4.      The defendants filed a written statement denying several of the
allegations in the plaint and contending that the suit property belonged to
Kaneez Fiza. Sd.Mohammed Thaqui Saheb is the father-in-law of defendants Nos.1  
and 10.  The property was purchased in the name of his wife by Syed Mohammed   
Thaqui Saheb.  The plaintiffs are not related to the said owners.  The
allegations that the property was in possession of the 2nd defendant or his
father as tenants is denied.  The alleged Will dated 01.03.1969 is denied and it
has not seen the light of the day for a long time and it is a fabricated one.
In the earlier litigation the said Will is found to be not true and since the
issue has been already decided it cannot be agitated again.  Municipal
Corporation is not competent to decide the title to the property.  The earlier
suit O.S.No.445 of 1974 was dismissed as it was not a comprehensive one and in 
the earlier litigation the title of the plaintiffs was also rejected and the
judgment in A.S.No.10 of 1978 operates as res judicata.  In O.S.No.345 of 1978
on an erroneous reasoning the relief of title was not granted but however
injunction was granted.  The defendants are the absolute owners of the
properties.  The Will is not genuine and in view of the decisions in the earlier
proceedings between the parties, the plaintiff cannot claim title to the
property or any relief.

5.      On the basis of the above pleadings, the following issues have been framed
by the trial court, for trial:
1) Whether the Will dated 01.03.1969 is executed in a sound and disposing state
of mind and it is binding on plaintiffs?
2) Whether second plaintiff is the daughter of late Kaniz Fiza @ Putli Bee?
3) Whether the decree and judgment in O.S.No.445 of 1974 on the file of IV
Assistant Judge and O.S.No.345 of 1978 on the file of V Assistant Judge and
R.C.No.173 of 1980 on the file of III Additional Rent Controller operates as res
judicata?
4) Whether defendants have perfected their title by adverse possession?
5) Whether the suit claim is barred by time?
6) Whether plaintiffs are entitled to the relief of declaration and possession?
7) Whether the plaintiffs are entitled for damages if so to what amount?
8) To what relief?

6.      On behalf of the plaintiffs, PWs.1 to 4 were examined and marked Exs.A.1
to A.17.  On behalf of the defendants, DWs.1 and 2 were examined and marked  
Exs.B.1 to B.11.

7.      After considering the evidence on record, the lower Court accepted the
Will set up by the plaintiffs and accordingly decreed the suit and aggrieved by
the said judgment and decree, the present appeal is filed by the defendants.
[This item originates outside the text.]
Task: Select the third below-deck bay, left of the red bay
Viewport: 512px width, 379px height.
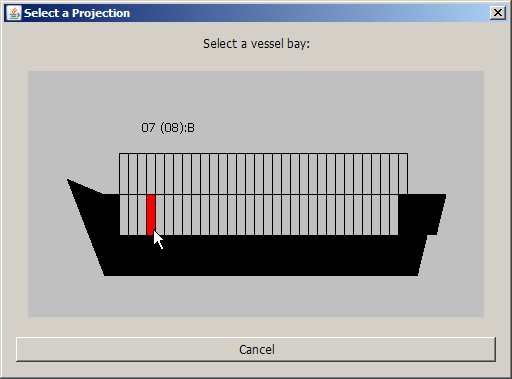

8.      So far as the Second Appeal No.336 of 1990 is concerned, earlier the
appellants have filed O.S.No.345 of 1978 claiming that the defendants are the
absolute owners of the property and they sought for a declaration of title and
injunction.  The same contentions were raised in that suit and the Court found
that the plaintiffs in O.S.No.756 of 1991 have no relationship with Kaneez Fiza
and also failed to establish the execution of the Will, but however by applying
the principles under Order II, Rule 2 of Code of Civil Procedure (for short,
'CPC') and on the principles of limitation, the relief of declaration was not
granted but injunction was granted.  As against that the appeal A.S.No.292 of
1988 was filed and the appeal was allowed dismissing the suit even with regard
to the partial relief of injunction.  As against that the Second Appeal is
filed.  Both the appeals were heard together.

9.      The points that arise for consideration are:
1) Whether the Will dated 01.03.1969 in favour of 1st plaintiff by name Mohd
Ayaz Khan in O.S.No.756 of 1991 is true, valid and confers rights on the
plaintiffs?
2) Whether the plaintiffs are entitled for the relief of the declaration and for
recovery of possession of the property as granted by the lower Court?
3) Whether on the principles of res judicata and in view of the earlier
decisions in O.S.No.445 of 1974 and 345 of 1978 and R.C.C.No.173 of 1980 the 
plaintiffs are not entitled for any relief?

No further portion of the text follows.